• _Supplied data_:
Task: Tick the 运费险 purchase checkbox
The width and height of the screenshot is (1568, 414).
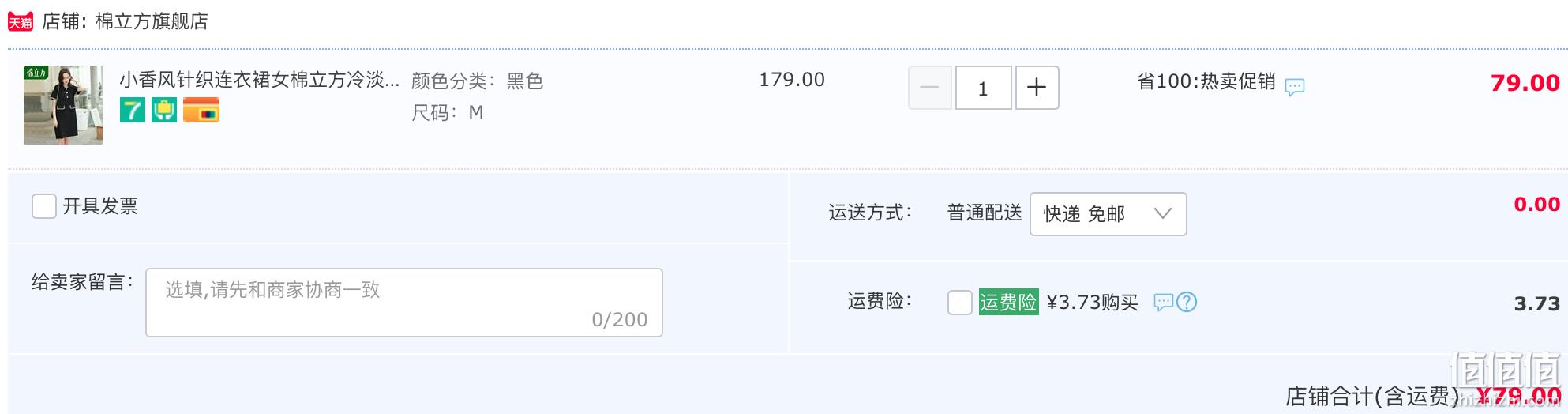Action: [x=960, y=302]
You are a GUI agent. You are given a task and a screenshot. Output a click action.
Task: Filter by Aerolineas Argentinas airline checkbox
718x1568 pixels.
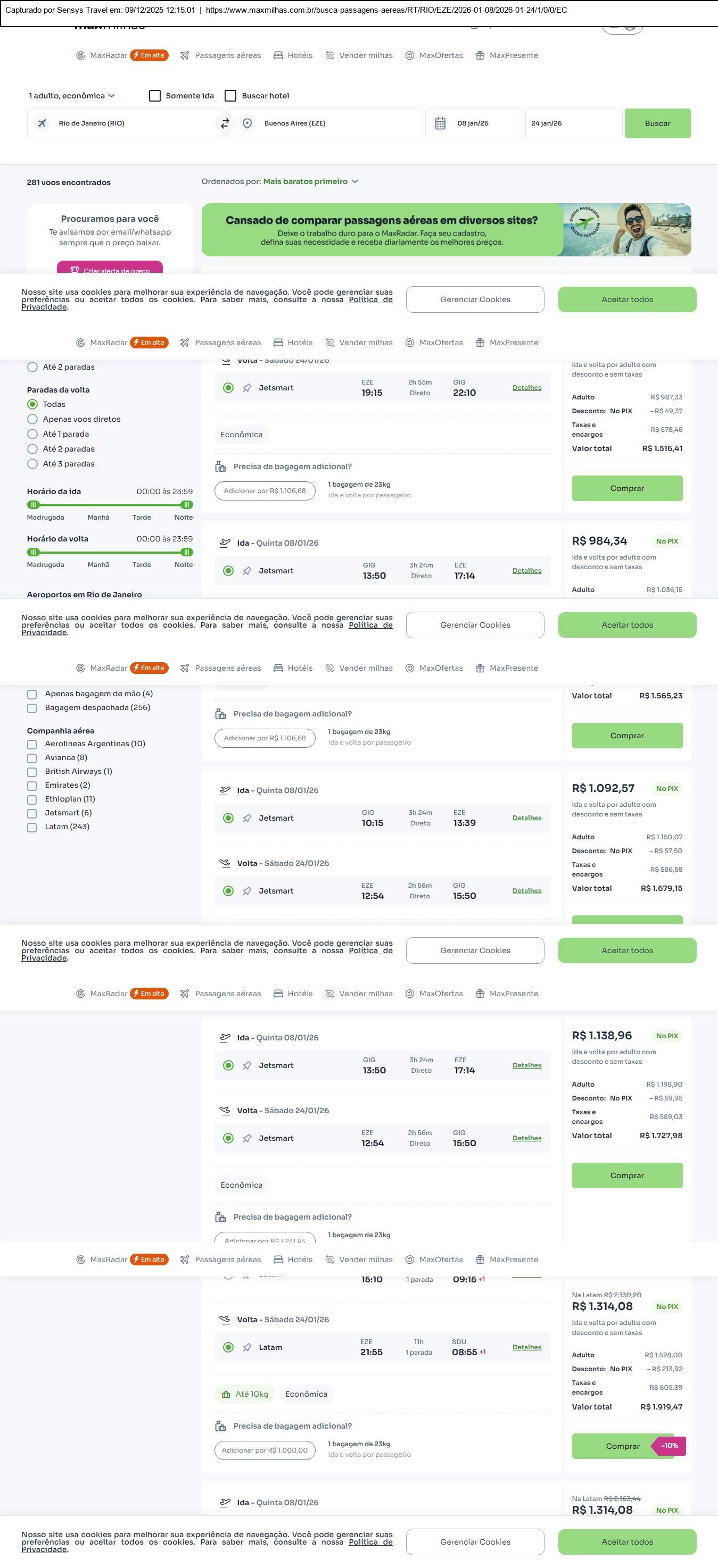coord(32,744)
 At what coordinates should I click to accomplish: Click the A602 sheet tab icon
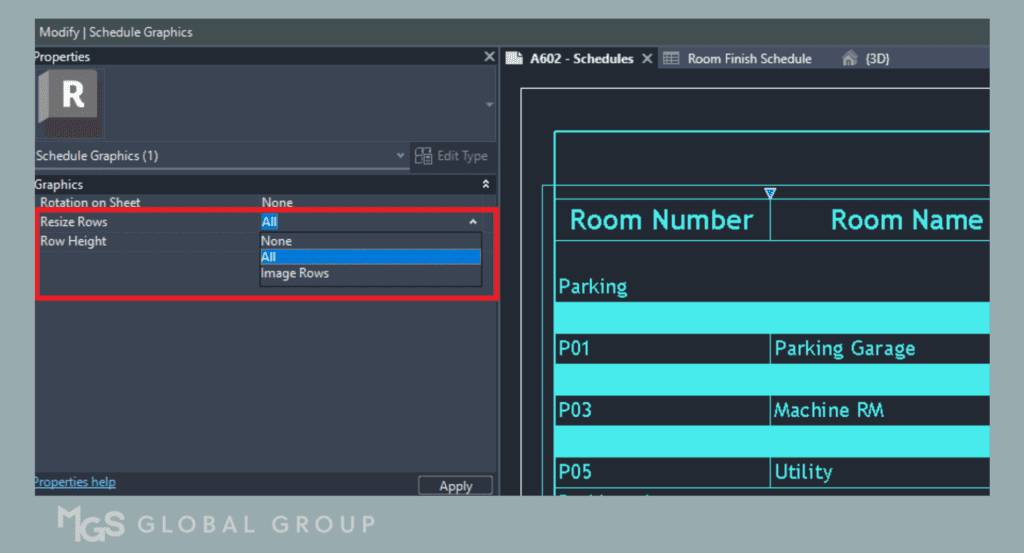pyautogui.click(x=514, y=59)
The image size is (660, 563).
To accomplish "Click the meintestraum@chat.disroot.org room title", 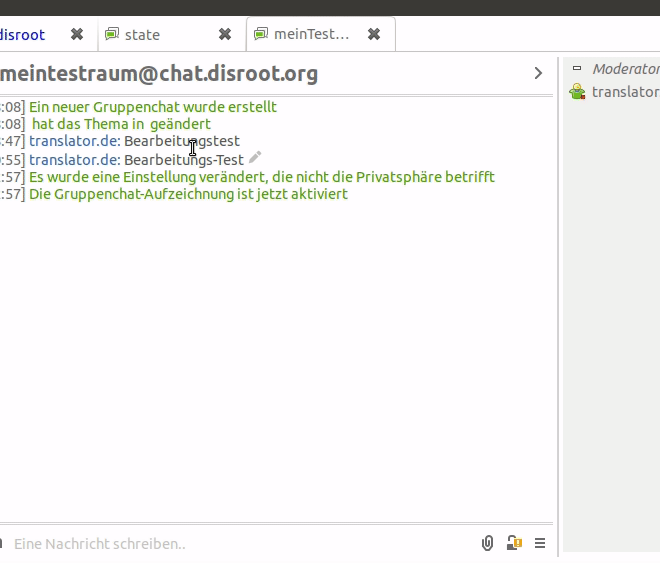I will click(x=160, y=73).
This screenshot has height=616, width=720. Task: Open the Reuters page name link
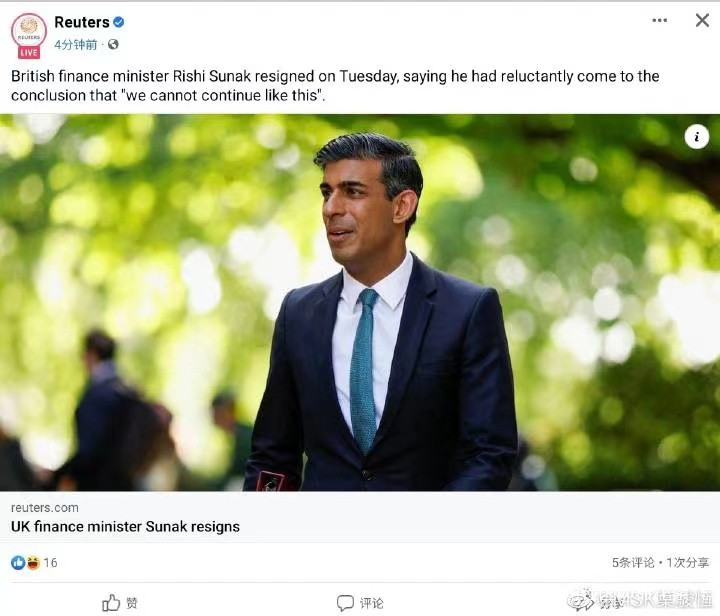click(x=81, y=22)
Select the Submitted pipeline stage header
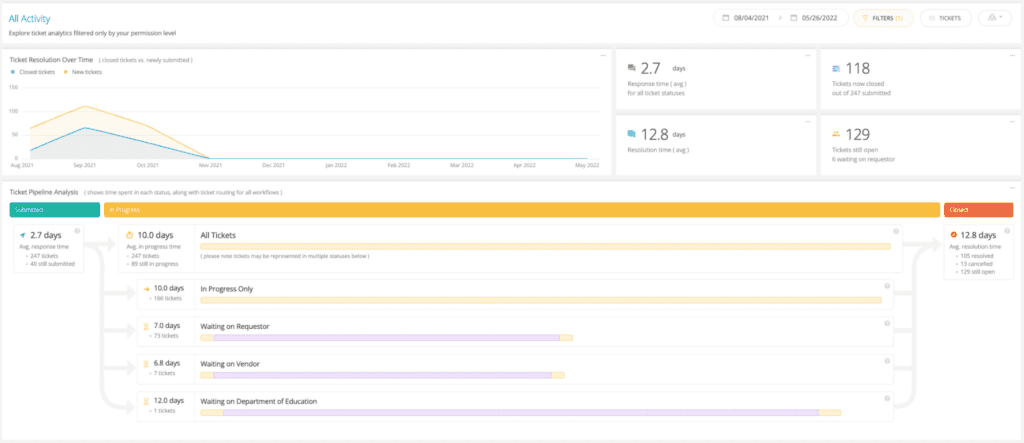The height and width of the screenshot is (443, 1024). pos(54,209)
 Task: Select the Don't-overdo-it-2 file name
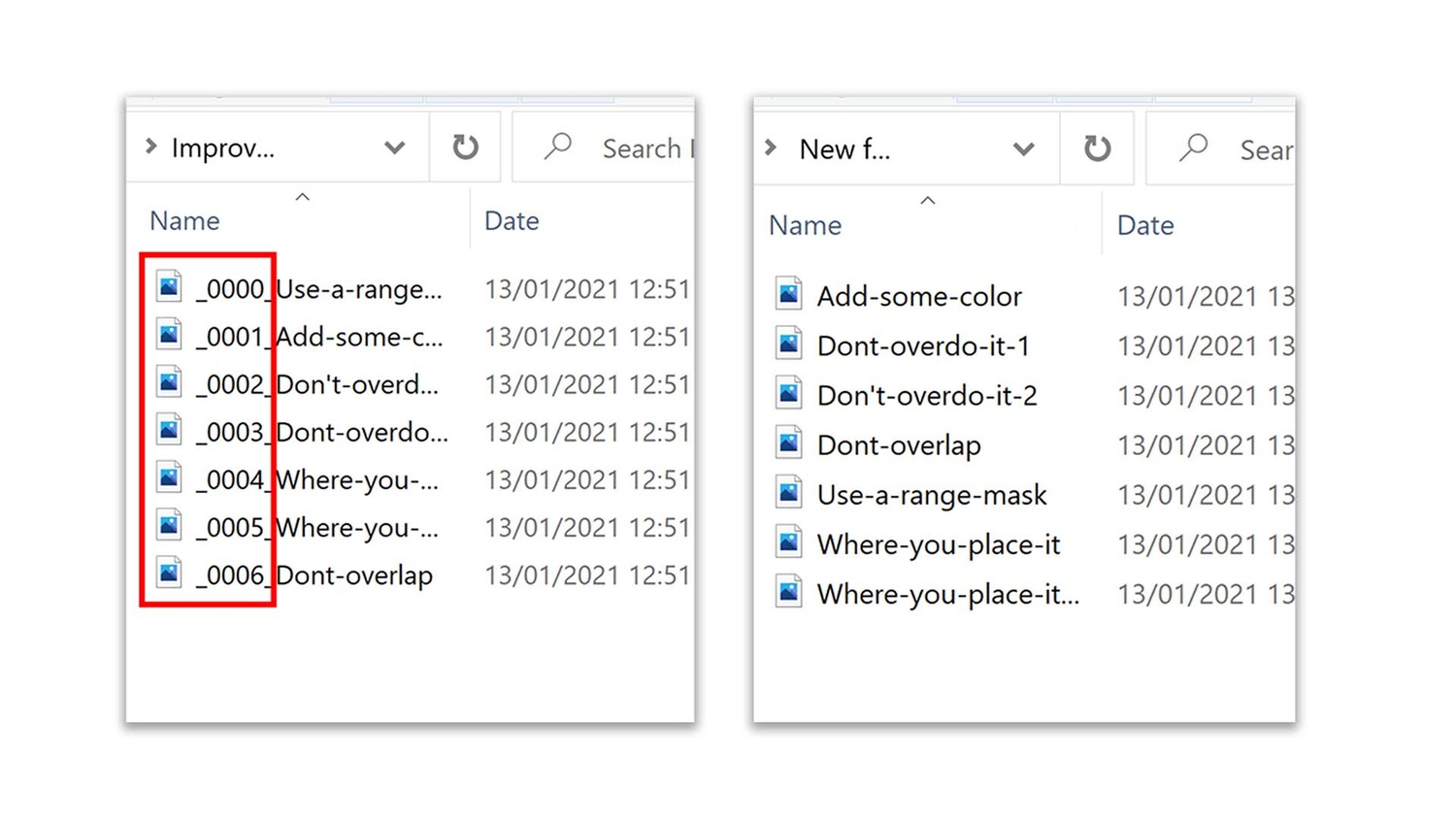(x=927, y=396)
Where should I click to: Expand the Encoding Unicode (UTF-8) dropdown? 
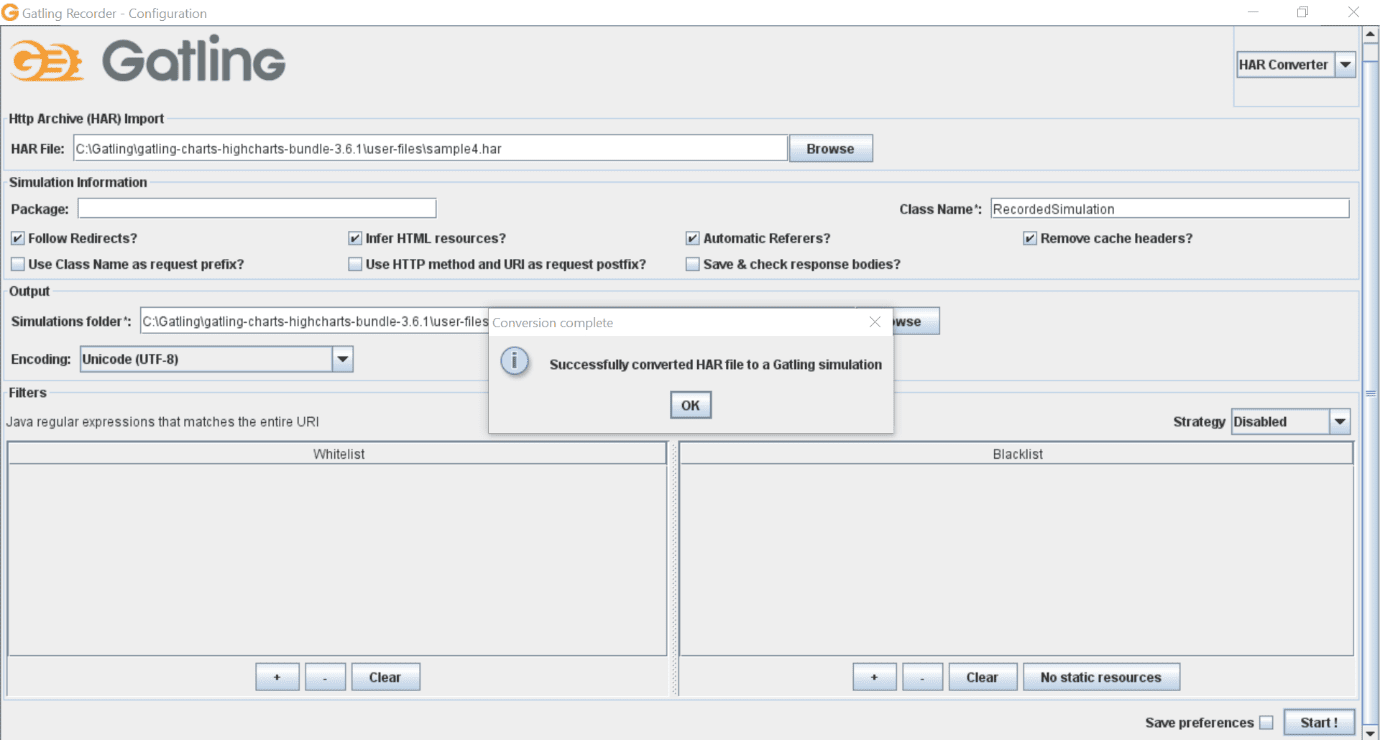point(342,359)
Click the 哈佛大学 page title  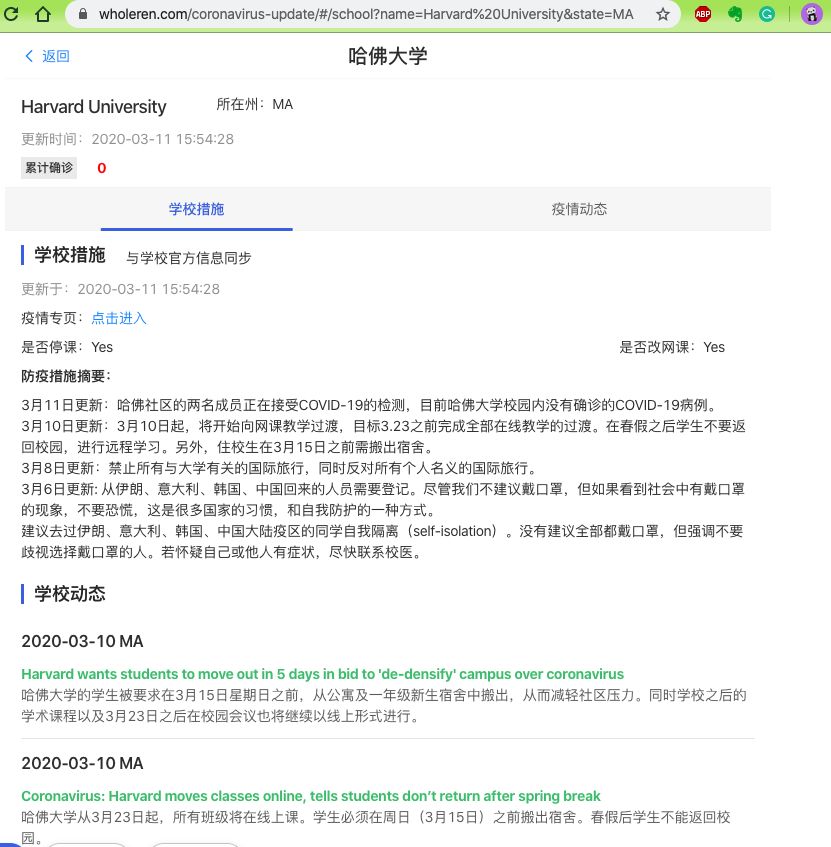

• _Problem to solve_: A complete answer lists each line of the data that holds the word "checkbox".

• _Task output_:
Task: Tick the 运费险 purchase checkbox
Task: Filter by Aerolineas Argentinas airline checkbox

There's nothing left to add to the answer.